Cerca de duas semanas depois (isto é, ao vigésimo nono dia após suspensão de desogestrel e início de prednisolona 5mg/d), quando reavaliada em consulta de medicina interna, a doente encontra-se assintomática e sem lesões cutâneas (Figura 3), pelo que suspende a terapêutica com prednisolona 5mg/dia e mantém indicação para não voltar a reintroduzir o desogestrel.
A utente foi reavaliada em consulta de medicina interna cerca de sete a nove meses depois da primeira avaliação em consulta, mantendo-se assintomática e com completa resolução das lesões cutâneas, sendo que o desogestrel não voltou a ser reintroduzido. Concomitantemente, a utente manteve acompanhamento pelo seu médico de família.
Comentário
No decorrer da avaliação de um doente, quer seja em consulta ou quer em internamento, é necessário compreender o doente, a fisiopatologia da doença e conseguir isolar os fatores etiológicos para que o estudo e atitude terapêutica sejam inteiramente dirigidos.
Neste caso clínico, no curso do estudo etiológico, a utente foi submetida a análises séricas que possibilitaram a exclusão de eventual etiologia infeciosa, autoimune, hematológica, bem como a existência de patologia tiroideia, tuberculose ou sarcoidose, que pudessem justificar o quadro clínico observado. A radiografia de tórax auxiliou na exclusão de existência de hipotransparência hilar bilateral, que seria sugestiva de síndroma de Lofgren.
Neste caso clínico, o agente etiológico do eritema nodoso foi a terapêutica contracetiva com desogestrel, tendo-se observado uma evidente melhoria das queixas álgicas e das lesões de eritema após oito dias de suspensão do fármaco e início de prednisolona 5mg por dia. Um problema encontrado na prática clínica foi a exclusão de infeção do trato urinário como fator etiológico; no entanto, ocorre melhoria clínica evidente quando ainda não foi tratada a ITU, a urocultura isola um Proteus mirabilis resistente à antibioterapia empírica até então instituída (amoxicilina ácido clavulânico) e apenas posteriormente a doente é medicada com uma cefalosporina de acordo com o antibiograma (cefuroxime 500mg de 12 em 12 horas).
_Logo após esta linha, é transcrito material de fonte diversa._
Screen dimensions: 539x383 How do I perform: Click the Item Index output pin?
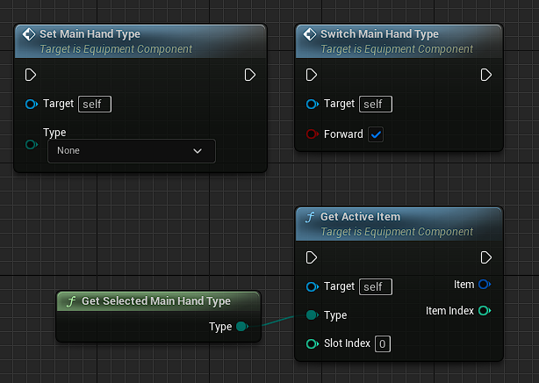(485, 311)
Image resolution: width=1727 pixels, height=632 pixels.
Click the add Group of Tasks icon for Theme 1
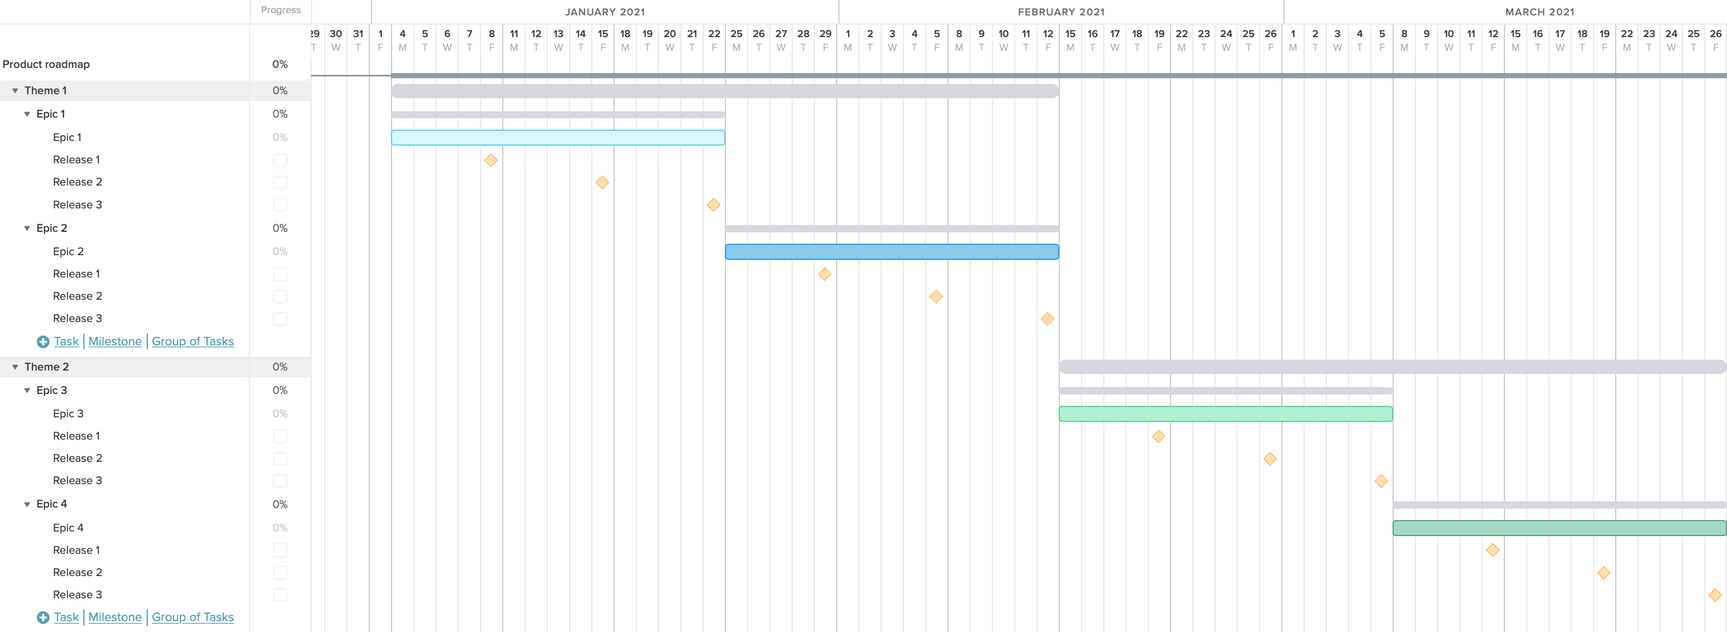click(192, 341)
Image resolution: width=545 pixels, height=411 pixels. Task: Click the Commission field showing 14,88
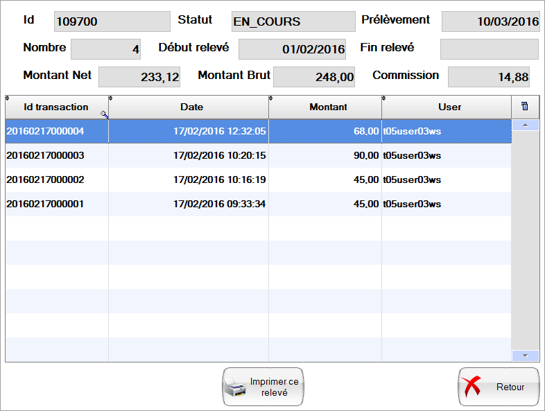click(x=489, y=77)
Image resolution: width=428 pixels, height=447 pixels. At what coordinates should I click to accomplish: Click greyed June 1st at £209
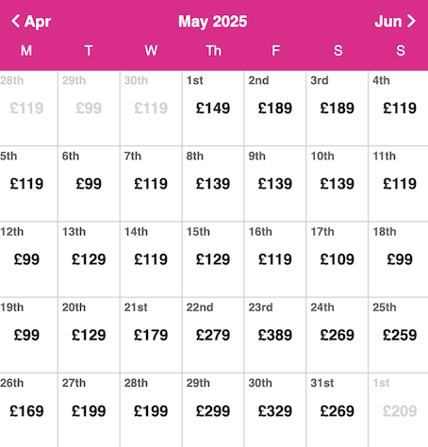(x=399, y=410)
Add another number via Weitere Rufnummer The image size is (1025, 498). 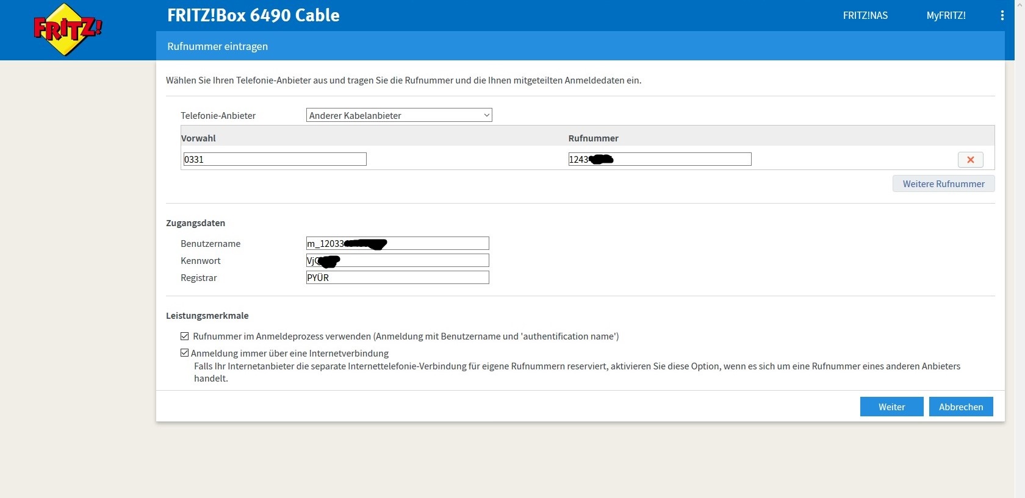coord(943,183)
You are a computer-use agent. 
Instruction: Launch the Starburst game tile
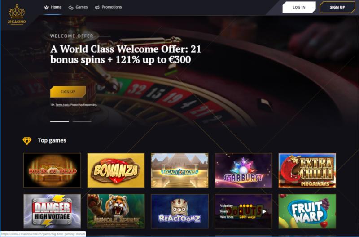(x=243, y=170)
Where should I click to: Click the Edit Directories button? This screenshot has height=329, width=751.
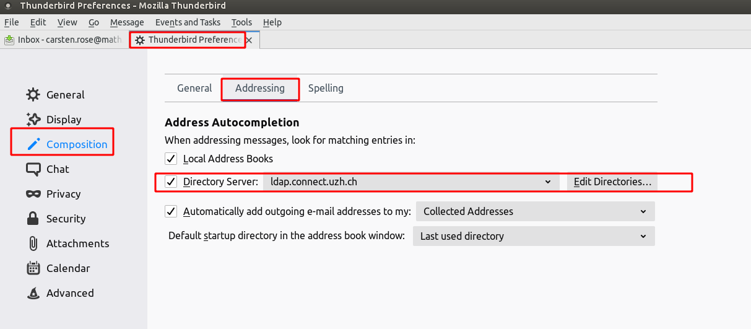click(x=612, y=182)
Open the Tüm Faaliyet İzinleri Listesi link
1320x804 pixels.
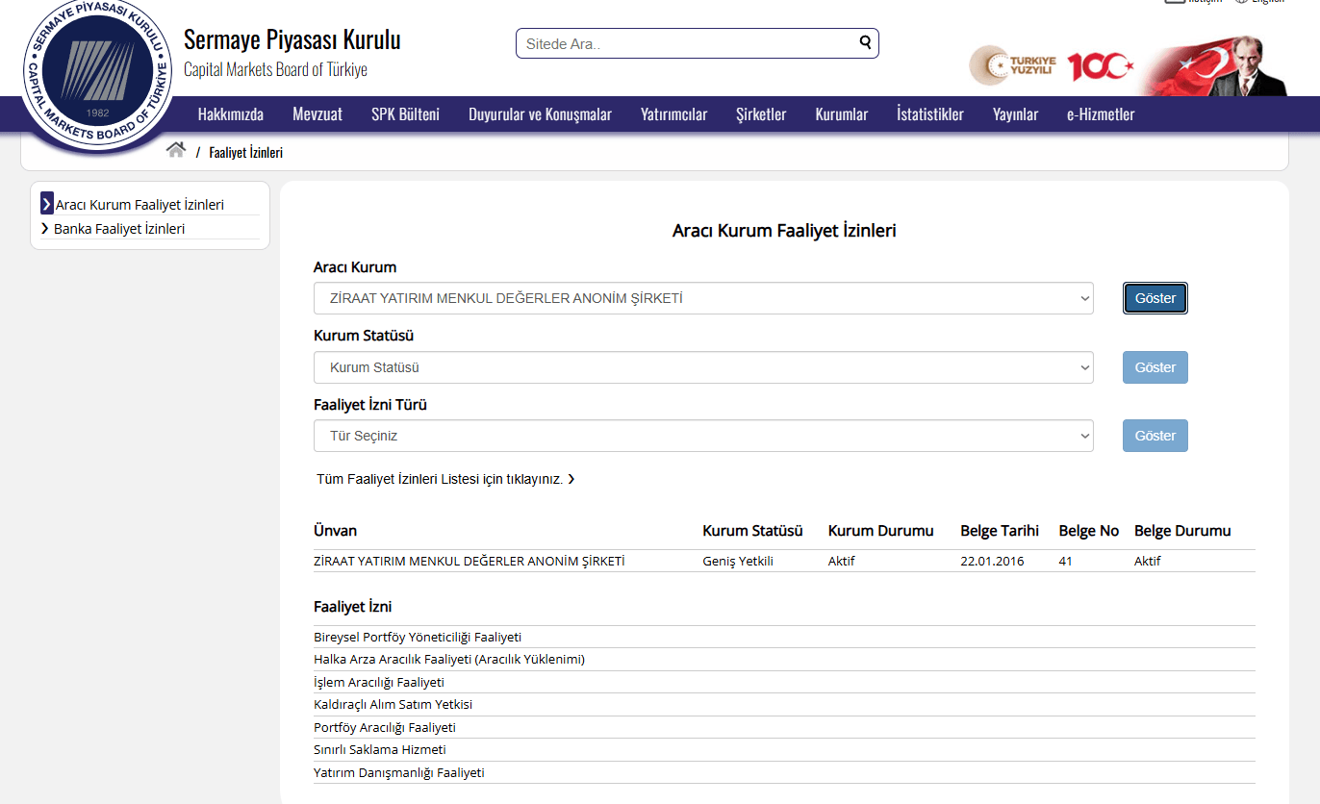click(x=444, y=479)
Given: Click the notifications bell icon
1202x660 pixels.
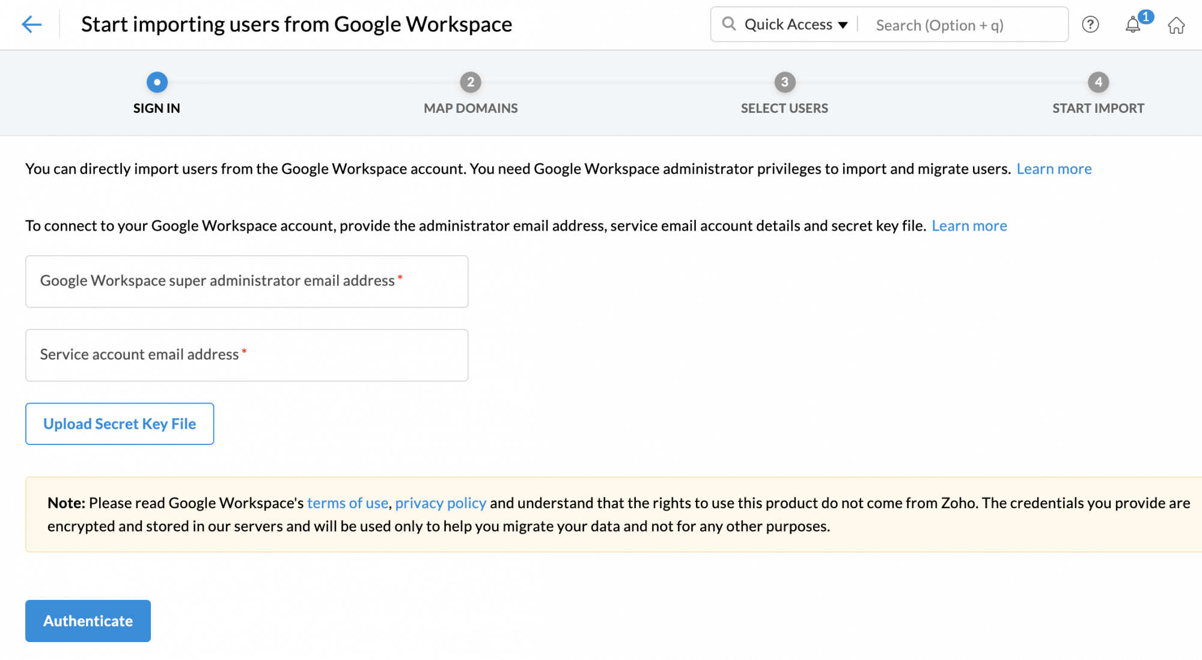Looking at the screenshot, I should click(x=1133, y=25).
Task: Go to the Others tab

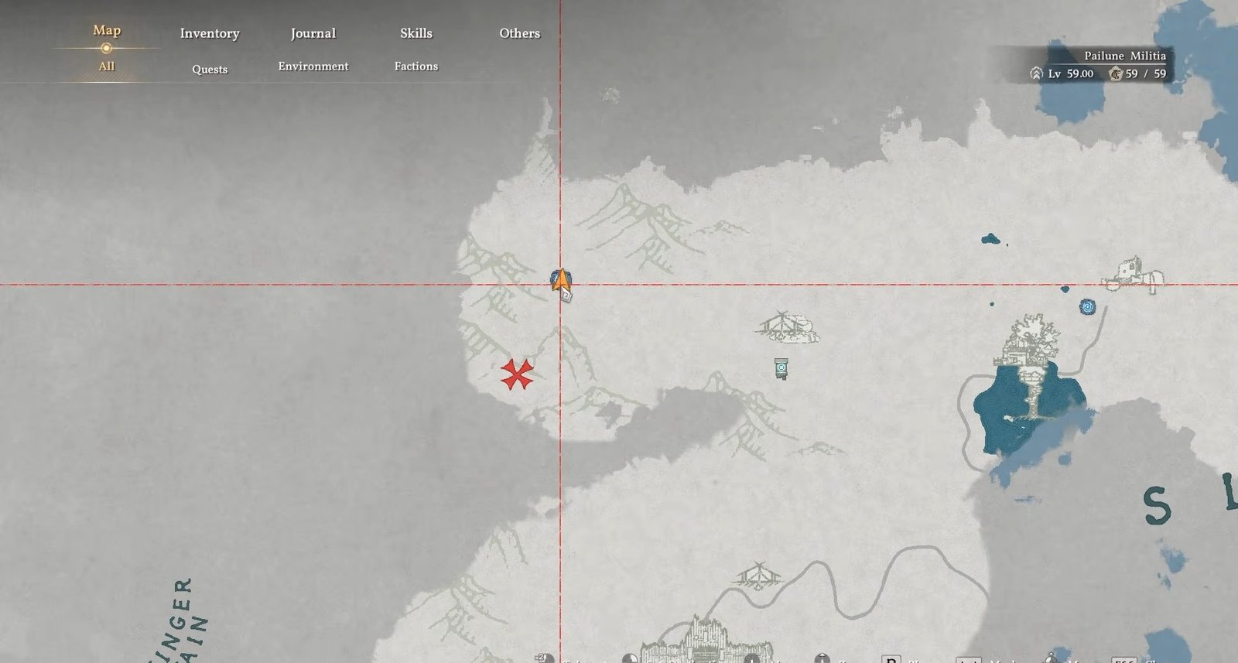Action: (x=519, y=33)
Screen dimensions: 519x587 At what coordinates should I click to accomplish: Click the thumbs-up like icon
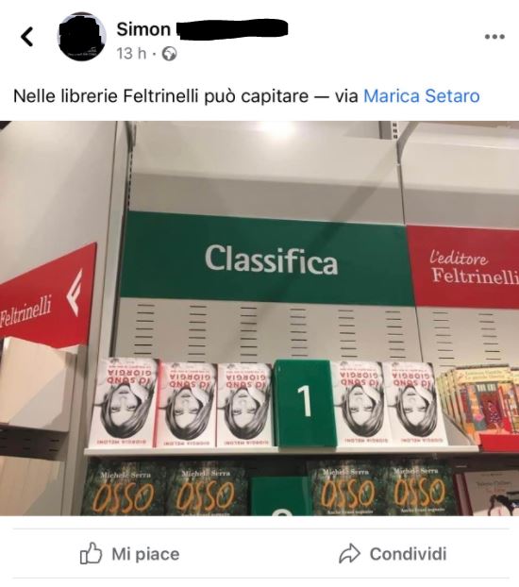tap(91, 553)
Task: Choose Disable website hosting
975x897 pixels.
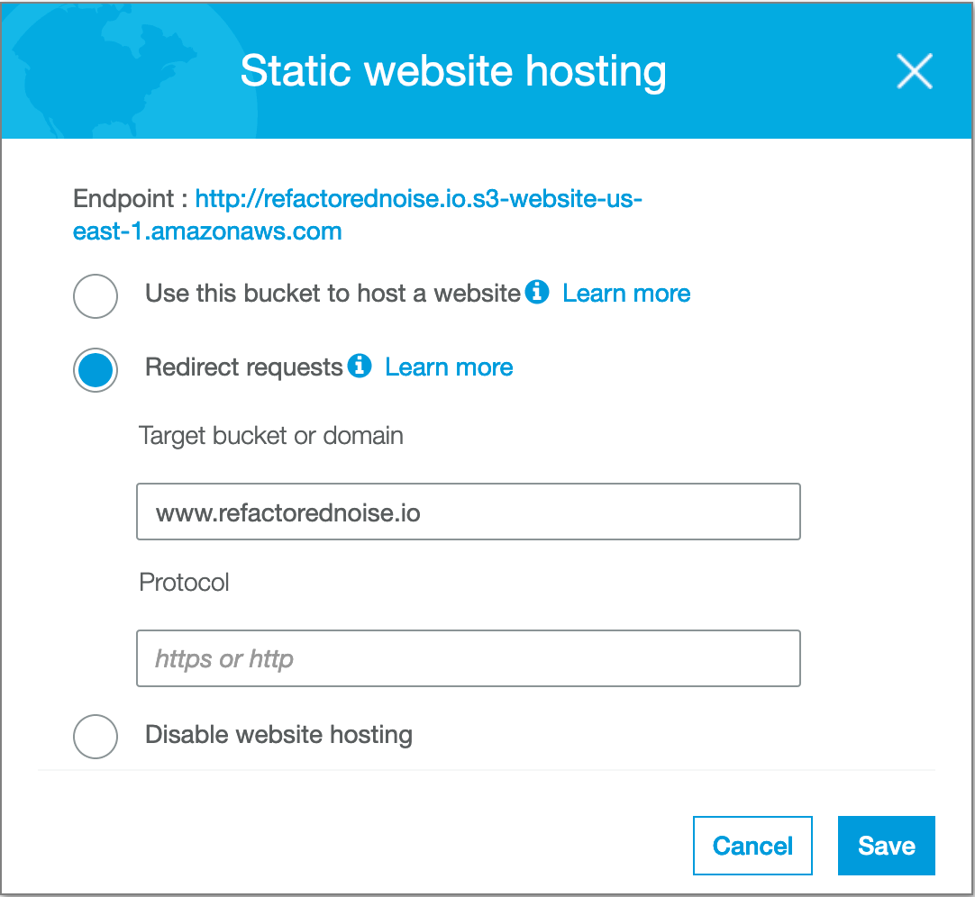Action: [95, 737]
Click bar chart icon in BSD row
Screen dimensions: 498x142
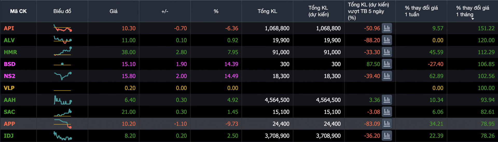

A toma de desogestrel constitui uma causa rara de eritema nodoso, sabe-se que este se inclui no grupo de efeitos secundários raros (de acordo com o resumo das características do medicamento do fármaco), ocorrendo em menos de uma por cada 1.000 pessoas.8 De acordo com o estado da arte, a infeção por Proteus mirabilis já foi previamente mencionada como responsável por quadros de eritema multiforme.9
O caso clínico apresentado pretende evidenciar uma causa rara de eritema nodoso, a toma de desogestrel, a importância do diagnóstico para o médico de medicina geral e familiar e de medicina interna e a importância da adequada articulação entre especialidades médicas na gestão do diagnóstico, terapêutica e acompanhamento do doente.
Para o médico de família, assim como para o médico de medicina interna, é importante ter presente as manifestações clínicas da patologia bem como o facto de um fármaco frequentemente utilizado poder ser a causa destas manifestações, isto é, embora as manifestações sejam raras o uso do fármaco é frequente. O médico de família é quem está mais próximo, quem melhor conhece o doente e o segue ao longo do seu ciclo de vida, sendo junto do médico de família que as mulheres jovens têm consulta de planeamento familiar. Um caso clínico semelhante pode apresentar-se numa consulta da especialidade de medicina geral e familiar e cabe ao médico assistente esclarecer o agente etiológico. A adequada articulação entre especialidades médicas é o caminho certo no esclarecimento diagnóstico, tratamento e acompanhamento do doente, constituindo este caso clínico um exemplo desta articulação.